We expect to have 100-500 autonomous services up and running in France by 2030. But in the meantime, we need to address a number of technical issues. How will the vehicle perceive its environment? How fast can it go? How will it react to the vehicles around it? How will it talk to the infrastructure? And so on. The first step is for the industrial players to make progress. That includes EasyMile, Gaussin-Macnica-Mobility (GAMA), Renault, Bluebus, Karsan and ZF.
What about Keolis?
We’re focusing on our autonomous mobility test site (SEMA), which we use for trials and validation work. At SEMA, we can support technology development, explore the passenger experience and lay the groundwork for deployment. The technical side of autonomous mobility is critical, and safety is the first priority.
How are you tackling that challenge?
We’re starting to set up Level 4 services, which run without a physical operator onboard. But they’ll only attract passengers if we can make everyone feel safe. A family travelling in the afternoon is one thing. A young woman boarding an autonomous vehicle alone after 22.30 is another.
They’d have very different perceptions.
Simply saying that we’re going to offer complementary service won’t get more people to take public transport. They need to feel comfortable with the vehicle we’re offering. It would be easy to make a cold, highly automated vehicle, but our vision is completely different.

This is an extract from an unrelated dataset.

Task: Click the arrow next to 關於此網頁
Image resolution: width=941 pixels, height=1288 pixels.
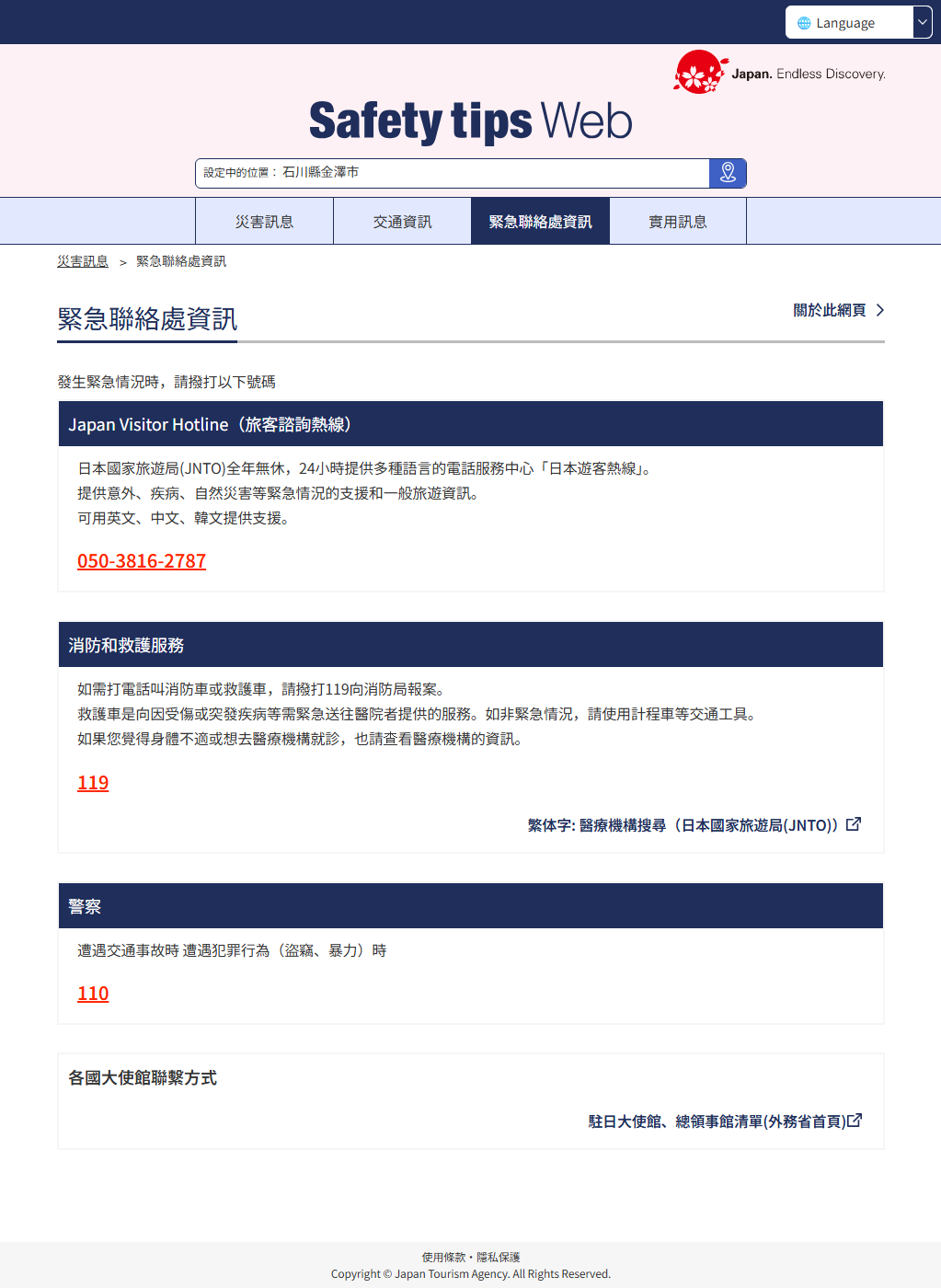Action: click(880, 310)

Passenger experience is the key?
Exactly. That’s the purpose of our Thinking Like a Passenger programme. We’re imagining the services of the future with support from Kisio, a Keolis subsidiary. We’re asking questions such as how to welcome passengers aboard and how to interact with them, so passengers understand exactly what’s happening in a vehicle without a human driver onboard. We want to help people move away from private cars, and we hope this programme will help.
Can autonomous mobility replace private cars?
With a range of options at carefully calculated costs, autonomous vehicles should be able to offer targeted service in areas where cars are the only alternative to walking. Active people could get rid of their second car, and seniors who can no longer drive could still get around.
And make single-occupant cars¹ a thing of the past?
Yes. But to reach that goal, we need to focus on all 5 factors identified by Aurélien Bigo, a researcher who specializes in green transition for the transport sector: demand for transport, the modal shift, vehicle occupancy rates, energy efficiency, and the carbon intensity of energy. The single-occupant car is still the default solution—it’s been promoted for decades.